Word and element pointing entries
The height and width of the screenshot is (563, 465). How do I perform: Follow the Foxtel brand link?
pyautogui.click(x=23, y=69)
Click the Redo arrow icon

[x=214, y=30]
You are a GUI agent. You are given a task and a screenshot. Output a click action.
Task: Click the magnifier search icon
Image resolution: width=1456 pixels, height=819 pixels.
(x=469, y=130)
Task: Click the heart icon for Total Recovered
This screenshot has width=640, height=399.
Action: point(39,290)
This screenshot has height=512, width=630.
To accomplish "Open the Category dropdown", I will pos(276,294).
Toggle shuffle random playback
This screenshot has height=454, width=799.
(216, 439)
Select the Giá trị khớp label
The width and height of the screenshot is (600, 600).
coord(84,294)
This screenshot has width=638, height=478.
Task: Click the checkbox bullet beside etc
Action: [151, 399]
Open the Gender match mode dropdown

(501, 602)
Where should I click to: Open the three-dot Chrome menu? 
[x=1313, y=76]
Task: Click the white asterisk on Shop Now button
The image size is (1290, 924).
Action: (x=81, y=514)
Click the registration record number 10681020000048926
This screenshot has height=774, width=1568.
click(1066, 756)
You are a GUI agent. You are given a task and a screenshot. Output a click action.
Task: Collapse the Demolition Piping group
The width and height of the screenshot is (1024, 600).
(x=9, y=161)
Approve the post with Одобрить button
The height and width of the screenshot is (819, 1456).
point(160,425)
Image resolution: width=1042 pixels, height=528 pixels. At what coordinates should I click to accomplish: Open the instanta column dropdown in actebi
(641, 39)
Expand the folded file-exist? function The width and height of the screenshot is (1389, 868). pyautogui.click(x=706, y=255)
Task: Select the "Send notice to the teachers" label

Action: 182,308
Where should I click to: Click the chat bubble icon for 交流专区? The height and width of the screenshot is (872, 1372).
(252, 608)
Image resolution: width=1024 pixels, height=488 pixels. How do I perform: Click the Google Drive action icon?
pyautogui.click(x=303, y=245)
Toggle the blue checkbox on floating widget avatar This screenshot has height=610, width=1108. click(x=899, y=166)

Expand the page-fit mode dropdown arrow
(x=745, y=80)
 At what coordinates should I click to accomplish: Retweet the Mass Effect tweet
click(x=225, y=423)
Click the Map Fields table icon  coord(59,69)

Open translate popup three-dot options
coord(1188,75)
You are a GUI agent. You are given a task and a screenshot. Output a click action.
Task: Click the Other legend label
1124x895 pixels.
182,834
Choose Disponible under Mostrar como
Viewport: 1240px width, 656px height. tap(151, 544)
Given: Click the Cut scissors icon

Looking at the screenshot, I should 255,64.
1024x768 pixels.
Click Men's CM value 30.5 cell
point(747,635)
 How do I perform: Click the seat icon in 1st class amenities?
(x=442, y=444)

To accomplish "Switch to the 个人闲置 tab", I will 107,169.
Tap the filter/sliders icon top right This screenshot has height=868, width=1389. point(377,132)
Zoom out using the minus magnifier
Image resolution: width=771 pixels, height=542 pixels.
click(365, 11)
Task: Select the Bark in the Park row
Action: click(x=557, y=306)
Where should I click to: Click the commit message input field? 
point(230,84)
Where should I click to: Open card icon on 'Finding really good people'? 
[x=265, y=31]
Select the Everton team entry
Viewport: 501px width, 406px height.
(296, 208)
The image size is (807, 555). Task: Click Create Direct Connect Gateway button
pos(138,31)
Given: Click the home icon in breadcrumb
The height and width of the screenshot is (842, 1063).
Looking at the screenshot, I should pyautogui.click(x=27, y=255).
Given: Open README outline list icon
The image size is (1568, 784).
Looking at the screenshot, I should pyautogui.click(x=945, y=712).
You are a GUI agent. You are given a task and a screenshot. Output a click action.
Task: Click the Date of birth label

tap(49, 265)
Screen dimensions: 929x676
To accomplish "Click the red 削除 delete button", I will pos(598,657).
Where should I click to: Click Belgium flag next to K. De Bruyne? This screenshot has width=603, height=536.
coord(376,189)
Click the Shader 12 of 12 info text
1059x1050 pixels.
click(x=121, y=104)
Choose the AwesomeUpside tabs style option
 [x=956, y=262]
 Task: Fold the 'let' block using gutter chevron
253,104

- Your goal
Rewrite all of the records above with every "GUI agent" switched to "interface agent", leaving everything else untouched.

- Answer to the task
The height and width of the screenshot is (563, 465). How do I perform: Follow the Foxtel brand link?
pyautogui.click(x=23, y=69)
Click the Redo arrow icon

[x=214, y=30]
You are a interface agent. You are given a task and a screenshot. Output a click action.
Task: Click the magnifier search icon
Image resolution: width=1456 pixels, height=819 pixels.
(x=469, y=130)
Task: Click the heart icon for Total Recovered
This screenshot has width=640, height=399.
Action: point(39,290)
This screenshot has height=512, width=630.
To accomplish "Open the Category dropdown", I will pos(276,294).
Toggle shuffle random playback
This screenshot has height=454, width=799.
(216, 439)
Select the Giá trị khớp label
The width and height of the screenshot is (600, 600).
coord(84,294)
This screenshot has width=638, height=478.
Task: Click the checkbox bullet beside etc
Action: [151, 399]
Open the Gender match mode dropdown

(501, 602)
Where should I click to: Open the three-dot Chrome menu? 
[x=1313, y=76]
Task: Click the white asterisk on Shop Now button
The image size is (1290, 924).
Action: (x=81, y=514)
Click the registration record number 10681020000048926
This screenshot has height=774, width=1568.
click(1066, 756)
You are a interface agent. You are given a task and a screenshot. Output a click action.
Task: Collapse the Demolition Piping group
The width and height of the screenshot is (1024, 600).
(x=9, y=161)
Approve the post with Одобрить button
The height and width of the screenshot is (819, 1456).
point(160,425)
Image resolution: width=1042 pixels, height=528 pixels. At what coordinates should I click to accomplish: Open the instanta column dropdown in actebi
(641, 39)
Expand the folded file-exist? function The width and height of the screenshot is (1389, 868). pyautogui.click(x=706, y=255)
Task: Select the "Send notice to the teachers" label

Action: 182,308
Where should I click to: Click the chat bubble icon for 交流专区? The height and width of the screenshot is (872, 1372).
(252, 608)
Image resolution: width=1024 pixels, height=488 pixels. How do I perform: Click the Google Drive action icon?
pyautogui.click(x=303, y=245)
Toggle the blue checkbox on floating widget avatar This screenshot has height=610, width=1108. click(x=899, y=166)

Expand the page-fit mode dropdown arrow
(x=745, y=80)
 At what coordinates should I click to accomplish: Retweet the Mass Effect tweet
click(x=225, y=423)
Click the Map Fields table icon  coord(59,69)

Open translate popup three-dot options
coord(1188,75)
You are a interface agent. You are given a task and a screenshot. Output a click action.
Task: Click the Other legend label
1124x895 pixels.
182,834
Choose Disponible under Mostrar como
Viewport: 1240px width, 656px height. tap(151, 544)
Given: Click the Cut scissors icon

Looking at the screenshot, I should 255,64.
1024x768 pixels.
Click Men's CM value 30.5 cell
point(747,635)
 How do I perform: Click the seat icon in 1st class amenities?
(x=442, y=444)

To accomplish "Switch to the 个人闲置 tab", I will 107,169.
Tap the filter/sliders icon top right This screenshot has height=868, width=1389. point(377,132)
Zoom out using the minus magnifier
Image resolution: width=771 pixels, height=542 pixels.
click(365, 11)
Task: Select the Bark in the Park row
Action: click(x=557, y=306)
Where should I click to: Click the commit message input field? 
point(230,84)
Where should I click to: Open card icon on 'Finding really good people'? 
[x=265, y=31]
Select the Everton team entry
Viewport: 501px width, 406px height.
(296, 208)
The image size is (807, 555). Task: Click Create Direct Connect Gateway button
pos(138,31)
Given: Click the home icon in breadcrumb
The height and width of the screenshot is (842, 1063).
Looking at the screenshot, I should pyautogui.click(x=27, y=255).
Given: Open README outline list icon
The image size is (1568, 784).
Looking at the screenshot, I should pyautogui.click(x=945, y=712).
You are a interface agent. You are given a task and a screenshot. Output a click action.
Task: Click the Date of birth label

tap(49, 265)
Screen dimensions: 929x676
To accomplish "Click the red 削除 delete button", I will pos(598,657).
Where should I click to: Click Belgium flag next to K. De Bruyne? This screenshot has width=603, height=536.
coord(376,189)
Click the Shader 12 of 12 info text
1059x1050 pixels.
click(x=121, y=104)
Choose the AwesomeUpside tabs style option
 [x=956, y=262]
 Task: Fold the 'let' block using gutter chevron
253,104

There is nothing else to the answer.